__TRY IT__:
Go through the entries below and print, exactly, the lines starting at the one with "Open the 07:54" and ending at the one with "The width and height of the screenshot is (747, 420).", keeping both ends and no others.

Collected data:
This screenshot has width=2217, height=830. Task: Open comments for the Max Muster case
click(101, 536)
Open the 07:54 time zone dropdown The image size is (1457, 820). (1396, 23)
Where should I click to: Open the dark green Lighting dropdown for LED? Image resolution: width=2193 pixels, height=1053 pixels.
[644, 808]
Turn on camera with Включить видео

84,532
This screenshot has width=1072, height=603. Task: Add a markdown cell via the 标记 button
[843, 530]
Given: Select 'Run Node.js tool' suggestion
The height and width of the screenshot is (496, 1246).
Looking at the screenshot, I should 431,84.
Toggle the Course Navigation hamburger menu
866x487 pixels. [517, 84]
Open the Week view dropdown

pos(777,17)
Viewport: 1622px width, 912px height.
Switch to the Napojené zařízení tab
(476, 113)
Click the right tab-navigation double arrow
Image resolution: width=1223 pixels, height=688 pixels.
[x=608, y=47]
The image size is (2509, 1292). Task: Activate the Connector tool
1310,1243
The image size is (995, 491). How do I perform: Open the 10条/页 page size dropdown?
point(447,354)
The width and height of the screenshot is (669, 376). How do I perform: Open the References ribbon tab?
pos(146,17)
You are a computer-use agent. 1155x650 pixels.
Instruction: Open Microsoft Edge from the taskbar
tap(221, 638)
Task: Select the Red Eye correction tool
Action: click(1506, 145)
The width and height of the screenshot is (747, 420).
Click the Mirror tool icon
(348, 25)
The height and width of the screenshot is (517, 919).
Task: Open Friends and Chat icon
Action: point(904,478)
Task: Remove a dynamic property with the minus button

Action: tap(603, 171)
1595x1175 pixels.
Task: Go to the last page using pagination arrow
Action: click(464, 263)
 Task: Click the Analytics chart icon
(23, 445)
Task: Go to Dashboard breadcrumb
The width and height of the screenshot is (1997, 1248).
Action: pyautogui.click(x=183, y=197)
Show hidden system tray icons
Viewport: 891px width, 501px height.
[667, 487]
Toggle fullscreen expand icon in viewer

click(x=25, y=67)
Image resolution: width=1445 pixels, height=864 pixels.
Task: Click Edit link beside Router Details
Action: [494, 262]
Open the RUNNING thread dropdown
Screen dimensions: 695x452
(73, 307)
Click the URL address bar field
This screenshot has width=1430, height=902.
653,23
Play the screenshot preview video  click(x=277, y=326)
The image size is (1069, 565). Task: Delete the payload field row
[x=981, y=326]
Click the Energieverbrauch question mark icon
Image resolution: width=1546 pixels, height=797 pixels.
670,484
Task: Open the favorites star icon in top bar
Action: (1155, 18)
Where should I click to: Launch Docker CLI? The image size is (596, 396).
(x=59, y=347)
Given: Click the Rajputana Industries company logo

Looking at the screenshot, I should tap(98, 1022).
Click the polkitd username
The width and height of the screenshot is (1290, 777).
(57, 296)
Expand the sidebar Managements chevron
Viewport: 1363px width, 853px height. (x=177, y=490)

__EXPECTED OUTPUT__:
Open the 07:54 time zone dropdown The image size is (1457, 820). (1396, 23)
Where should I click to: Open the dark green Lighting dropdown for LED? Image resolution: width=2193 pixels, height=1053 pixels.
[644, 808]
Turn on camera with Включить видео

84,532
This screenshot has width=1072, height=603. Task: Add a markdown cell via the 标记 button
[843, 530]
Given: Select 'Run Node.js tool' suggestion
The height and width of the screenshot is (496, 1246).
Looking at the screenshot, I should 431,84.
Toggle the Course Navigation hamburger menu
866x487 pixels. [517, 84]
Open the Week view dropdown

pos(777,17)
Viewport: 1622px width, 912px height.
Switch to the Napojené zařízení tab
(476, 113)
Click the right tab-navigation double arrow
Image resolution: width=1223 pixels, height=688 pixels.
[x=608, y=47]
The image size is (2509, 1292). Task: Activate the Connector tool
1310,1243
The image size is (995, 491). How do I perform: Open the 10条/页 page size dropdown?
point(447,354)
The width and height of the screenshot is (669, 376). How do I perform: Open the References ribbon tab?
pos(146,17)
You are a computer-use agent. 1155x650 pixels.
Instruction: Open Microsoft Edge from the taskbar
tap(221, 638)
Task: Select the Red Eye correction tool
Action: click(1506, 145)
The width and height of the screenshot is (747, 420).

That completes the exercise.